Book Title: Product Development and Management Body of Knowledge: A Guidebook for Training and Certification
Publisher: CreateSpace Independent Publishing Platform
Author: Allan M. Anderson PhD
This book is designed to provide the body of knowledge (BoK) required by candidates studying for PDMA’s New Product Development Professional certification examination. The guide is divided into seven chapters, consistent with the seven topics used as a basis for the NPDP examination. These are: 1. Strategy 2. Portfolio management 3. New products process 4. Culture, organization, and teams 5. Tools and metrics 6. Market research 7. Life cycle management These chapters will cover the fundamental principles of product development and product management, which can be applied to a wide range of product and service industries. The information is intended to provide the basis for ongoing learning and continuous improvement, both in the individual and their organization. Clearly, there is a wide variation across industries. The type of products or services, the markets, organization size, and structure all contribute to differences in the approach to product development and product management. It is not possible to address the full range of specific practices and processes used in all industries.
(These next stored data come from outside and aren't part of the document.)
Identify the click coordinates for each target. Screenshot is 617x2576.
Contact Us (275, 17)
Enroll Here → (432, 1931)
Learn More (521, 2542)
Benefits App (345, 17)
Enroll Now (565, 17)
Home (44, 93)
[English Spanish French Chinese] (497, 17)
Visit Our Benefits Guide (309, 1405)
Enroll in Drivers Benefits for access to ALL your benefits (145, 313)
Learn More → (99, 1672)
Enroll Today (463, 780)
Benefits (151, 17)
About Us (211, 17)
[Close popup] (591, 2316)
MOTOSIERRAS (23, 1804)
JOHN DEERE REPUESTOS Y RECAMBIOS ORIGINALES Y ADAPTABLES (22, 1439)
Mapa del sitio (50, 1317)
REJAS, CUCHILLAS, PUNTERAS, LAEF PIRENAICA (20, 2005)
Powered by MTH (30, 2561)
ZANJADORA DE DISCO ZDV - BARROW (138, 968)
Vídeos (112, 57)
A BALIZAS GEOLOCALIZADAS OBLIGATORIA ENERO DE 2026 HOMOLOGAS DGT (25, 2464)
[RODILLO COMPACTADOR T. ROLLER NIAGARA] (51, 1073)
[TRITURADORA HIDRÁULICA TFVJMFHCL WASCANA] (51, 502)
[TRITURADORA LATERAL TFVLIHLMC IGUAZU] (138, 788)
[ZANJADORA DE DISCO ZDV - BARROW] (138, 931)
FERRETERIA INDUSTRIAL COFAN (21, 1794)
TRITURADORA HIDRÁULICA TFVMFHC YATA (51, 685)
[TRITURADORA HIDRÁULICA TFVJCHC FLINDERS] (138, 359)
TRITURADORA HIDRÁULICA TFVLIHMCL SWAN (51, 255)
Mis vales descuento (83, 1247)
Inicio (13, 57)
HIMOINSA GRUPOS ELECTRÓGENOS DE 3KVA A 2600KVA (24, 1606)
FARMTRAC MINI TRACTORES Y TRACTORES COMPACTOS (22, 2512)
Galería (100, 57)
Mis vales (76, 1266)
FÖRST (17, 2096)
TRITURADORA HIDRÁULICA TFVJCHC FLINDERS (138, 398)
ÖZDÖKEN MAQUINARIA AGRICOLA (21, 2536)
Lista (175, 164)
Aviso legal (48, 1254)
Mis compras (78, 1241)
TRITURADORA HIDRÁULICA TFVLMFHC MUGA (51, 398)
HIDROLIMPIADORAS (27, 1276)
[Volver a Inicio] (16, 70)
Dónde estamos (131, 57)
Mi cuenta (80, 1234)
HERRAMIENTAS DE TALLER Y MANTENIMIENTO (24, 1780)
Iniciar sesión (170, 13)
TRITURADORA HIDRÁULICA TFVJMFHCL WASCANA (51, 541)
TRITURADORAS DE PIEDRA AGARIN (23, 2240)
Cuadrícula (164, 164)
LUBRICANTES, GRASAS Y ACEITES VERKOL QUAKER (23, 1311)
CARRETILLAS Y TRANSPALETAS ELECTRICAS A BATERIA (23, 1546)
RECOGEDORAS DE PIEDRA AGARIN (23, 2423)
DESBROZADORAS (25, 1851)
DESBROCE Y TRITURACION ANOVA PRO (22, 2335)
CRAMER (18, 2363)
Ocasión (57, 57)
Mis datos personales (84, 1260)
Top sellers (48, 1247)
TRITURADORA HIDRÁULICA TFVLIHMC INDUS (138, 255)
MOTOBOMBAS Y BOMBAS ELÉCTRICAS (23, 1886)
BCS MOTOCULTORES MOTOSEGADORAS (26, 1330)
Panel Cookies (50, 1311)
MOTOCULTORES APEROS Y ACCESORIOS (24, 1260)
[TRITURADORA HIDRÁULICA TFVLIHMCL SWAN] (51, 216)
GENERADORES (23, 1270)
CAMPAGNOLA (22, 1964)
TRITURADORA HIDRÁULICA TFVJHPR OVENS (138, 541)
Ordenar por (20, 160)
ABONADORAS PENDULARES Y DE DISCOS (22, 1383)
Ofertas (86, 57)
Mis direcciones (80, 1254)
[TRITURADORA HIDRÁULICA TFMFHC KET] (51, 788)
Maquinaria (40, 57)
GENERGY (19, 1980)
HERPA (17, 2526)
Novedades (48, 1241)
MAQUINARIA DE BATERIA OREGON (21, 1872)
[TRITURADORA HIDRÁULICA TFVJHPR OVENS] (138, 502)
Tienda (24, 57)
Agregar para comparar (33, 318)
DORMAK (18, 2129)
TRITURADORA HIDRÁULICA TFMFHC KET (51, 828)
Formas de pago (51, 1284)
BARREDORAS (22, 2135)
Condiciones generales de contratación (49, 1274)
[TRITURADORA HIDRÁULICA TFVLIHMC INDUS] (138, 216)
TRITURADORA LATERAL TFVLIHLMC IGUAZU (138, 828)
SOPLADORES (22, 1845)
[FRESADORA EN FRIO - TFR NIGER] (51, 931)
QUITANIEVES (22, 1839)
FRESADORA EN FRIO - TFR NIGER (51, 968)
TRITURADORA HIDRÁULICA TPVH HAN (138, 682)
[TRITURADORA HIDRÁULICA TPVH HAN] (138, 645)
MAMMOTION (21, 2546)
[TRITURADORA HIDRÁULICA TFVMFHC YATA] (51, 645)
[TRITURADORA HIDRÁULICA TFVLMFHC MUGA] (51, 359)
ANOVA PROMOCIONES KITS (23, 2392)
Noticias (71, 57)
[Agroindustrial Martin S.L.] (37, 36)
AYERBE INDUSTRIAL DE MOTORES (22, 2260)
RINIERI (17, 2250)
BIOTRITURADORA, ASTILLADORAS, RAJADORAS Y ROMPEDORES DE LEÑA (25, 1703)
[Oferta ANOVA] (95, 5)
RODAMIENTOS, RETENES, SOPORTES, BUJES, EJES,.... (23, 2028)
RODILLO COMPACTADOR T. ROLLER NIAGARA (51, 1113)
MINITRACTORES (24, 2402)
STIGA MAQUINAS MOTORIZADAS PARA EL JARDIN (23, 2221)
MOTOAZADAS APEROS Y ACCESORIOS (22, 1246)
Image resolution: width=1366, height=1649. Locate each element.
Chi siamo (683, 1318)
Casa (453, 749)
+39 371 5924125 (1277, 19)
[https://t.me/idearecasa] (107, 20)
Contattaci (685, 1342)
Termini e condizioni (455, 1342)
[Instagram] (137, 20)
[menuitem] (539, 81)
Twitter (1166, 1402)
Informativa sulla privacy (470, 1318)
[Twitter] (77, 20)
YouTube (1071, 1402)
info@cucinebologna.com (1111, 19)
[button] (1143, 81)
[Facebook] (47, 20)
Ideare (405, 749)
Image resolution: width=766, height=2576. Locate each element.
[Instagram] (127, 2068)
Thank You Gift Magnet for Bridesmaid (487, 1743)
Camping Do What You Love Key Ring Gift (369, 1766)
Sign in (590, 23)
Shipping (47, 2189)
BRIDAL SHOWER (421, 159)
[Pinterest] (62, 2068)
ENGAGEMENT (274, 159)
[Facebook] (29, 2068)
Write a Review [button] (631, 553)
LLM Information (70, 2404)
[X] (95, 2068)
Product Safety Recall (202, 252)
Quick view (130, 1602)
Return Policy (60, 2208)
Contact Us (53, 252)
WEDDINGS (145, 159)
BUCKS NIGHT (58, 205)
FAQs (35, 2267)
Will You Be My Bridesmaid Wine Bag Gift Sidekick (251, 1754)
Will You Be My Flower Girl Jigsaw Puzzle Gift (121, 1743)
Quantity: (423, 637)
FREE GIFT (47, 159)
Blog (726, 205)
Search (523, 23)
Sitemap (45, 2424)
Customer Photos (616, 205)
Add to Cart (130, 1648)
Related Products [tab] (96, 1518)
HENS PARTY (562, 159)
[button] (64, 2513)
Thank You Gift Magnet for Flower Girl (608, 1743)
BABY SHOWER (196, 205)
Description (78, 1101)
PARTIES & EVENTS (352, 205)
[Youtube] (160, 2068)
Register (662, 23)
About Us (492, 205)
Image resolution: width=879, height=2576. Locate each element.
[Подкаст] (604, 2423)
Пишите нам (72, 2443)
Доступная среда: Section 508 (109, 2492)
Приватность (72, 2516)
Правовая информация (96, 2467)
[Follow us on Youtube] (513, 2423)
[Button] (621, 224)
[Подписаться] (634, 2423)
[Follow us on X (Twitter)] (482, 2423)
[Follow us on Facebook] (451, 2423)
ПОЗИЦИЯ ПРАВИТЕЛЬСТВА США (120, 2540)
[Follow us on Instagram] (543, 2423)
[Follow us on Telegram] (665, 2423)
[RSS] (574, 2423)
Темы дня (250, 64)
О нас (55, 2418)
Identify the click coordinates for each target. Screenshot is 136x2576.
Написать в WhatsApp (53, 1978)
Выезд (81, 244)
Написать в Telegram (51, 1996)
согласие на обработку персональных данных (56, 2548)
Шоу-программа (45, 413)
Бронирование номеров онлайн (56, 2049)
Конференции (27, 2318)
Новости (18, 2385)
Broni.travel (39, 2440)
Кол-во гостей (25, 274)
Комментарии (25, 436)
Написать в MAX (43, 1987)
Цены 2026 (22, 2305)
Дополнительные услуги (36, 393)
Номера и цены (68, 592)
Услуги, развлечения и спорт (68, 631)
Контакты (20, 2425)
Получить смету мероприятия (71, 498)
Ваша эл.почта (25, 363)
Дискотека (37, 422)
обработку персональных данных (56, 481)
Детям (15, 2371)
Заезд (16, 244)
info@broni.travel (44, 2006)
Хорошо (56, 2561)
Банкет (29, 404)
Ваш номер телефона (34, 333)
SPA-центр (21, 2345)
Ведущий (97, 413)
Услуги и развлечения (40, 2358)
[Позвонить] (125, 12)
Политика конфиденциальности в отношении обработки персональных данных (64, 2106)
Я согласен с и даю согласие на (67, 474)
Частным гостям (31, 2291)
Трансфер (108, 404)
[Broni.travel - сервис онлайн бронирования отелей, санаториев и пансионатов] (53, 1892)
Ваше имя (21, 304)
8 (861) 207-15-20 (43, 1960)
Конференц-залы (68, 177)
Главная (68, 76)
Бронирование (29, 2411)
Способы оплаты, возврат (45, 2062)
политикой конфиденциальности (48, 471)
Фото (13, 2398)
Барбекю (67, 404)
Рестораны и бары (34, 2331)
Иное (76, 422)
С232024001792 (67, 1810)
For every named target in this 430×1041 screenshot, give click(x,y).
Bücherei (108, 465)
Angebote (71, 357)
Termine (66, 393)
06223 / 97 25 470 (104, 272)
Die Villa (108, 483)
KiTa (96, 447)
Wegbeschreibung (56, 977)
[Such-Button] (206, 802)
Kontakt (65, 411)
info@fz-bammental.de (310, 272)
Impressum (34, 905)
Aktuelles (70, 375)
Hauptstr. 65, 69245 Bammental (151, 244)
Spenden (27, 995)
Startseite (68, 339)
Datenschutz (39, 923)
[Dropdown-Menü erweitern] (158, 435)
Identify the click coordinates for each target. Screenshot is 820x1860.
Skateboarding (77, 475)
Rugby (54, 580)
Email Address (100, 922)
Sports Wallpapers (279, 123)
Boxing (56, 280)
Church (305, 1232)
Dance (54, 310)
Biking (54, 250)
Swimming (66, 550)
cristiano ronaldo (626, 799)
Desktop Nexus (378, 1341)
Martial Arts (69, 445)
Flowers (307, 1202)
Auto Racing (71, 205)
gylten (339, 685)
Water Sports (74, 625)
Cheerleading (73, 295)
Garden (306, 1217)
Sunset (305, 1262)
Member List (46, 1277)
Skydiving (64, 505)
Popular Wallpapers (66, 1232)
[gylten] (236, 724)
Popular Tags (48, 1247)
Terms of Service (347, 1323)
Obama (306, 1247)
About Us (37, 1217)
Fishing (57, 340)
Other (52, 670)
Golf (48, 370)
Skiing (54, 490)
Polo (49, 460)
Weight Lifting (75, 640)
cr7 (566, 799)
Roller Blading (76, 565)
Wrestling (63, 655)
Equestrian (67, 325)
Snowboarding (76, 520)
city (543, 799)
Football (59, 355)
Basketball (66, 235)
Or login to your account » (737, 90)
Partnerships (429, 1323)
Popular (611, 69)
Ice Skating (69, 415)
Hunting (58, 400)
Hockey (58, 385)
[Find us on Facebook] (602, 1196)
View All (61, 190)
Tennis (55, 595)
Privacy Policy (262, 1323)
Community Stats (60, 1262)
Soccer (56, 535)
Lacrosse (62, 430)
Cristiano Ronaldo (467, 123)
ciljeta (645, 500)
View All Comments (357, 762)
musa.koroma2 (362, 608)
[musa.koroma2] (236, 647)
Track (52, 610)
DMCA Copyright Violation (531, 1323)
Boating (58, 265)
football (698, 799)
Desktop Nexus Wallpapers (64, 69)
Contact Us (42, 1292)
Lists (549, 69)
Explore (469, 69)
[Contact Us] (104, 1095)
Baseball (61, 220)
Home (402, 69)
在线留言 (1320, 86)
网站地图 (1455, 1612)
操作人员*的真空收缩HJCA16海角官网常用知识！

Instead, this book focuses on the fundamental principles that underpin successful product development and product management across a broad range of industries and individual organizations. Throughout the book we endeavor to provide relevant examples of the specific ways in which these fundamental principles are applied to a range of product and service situations. The material provided as the basis for the NPDP certification can be applied to the full range of product development projects included in most company portfolios: • New-to-the-company products or services • Line extensions • Cost reductions • Product or service improvements — features, functionality, aesthetics Throughout each chapter we have provided self-learning exercises. These are intended to encourage the reader to relate the specific material covered in that chapter to their own organization and personal experiences. These exercises are optional and are not a required component for successful certification.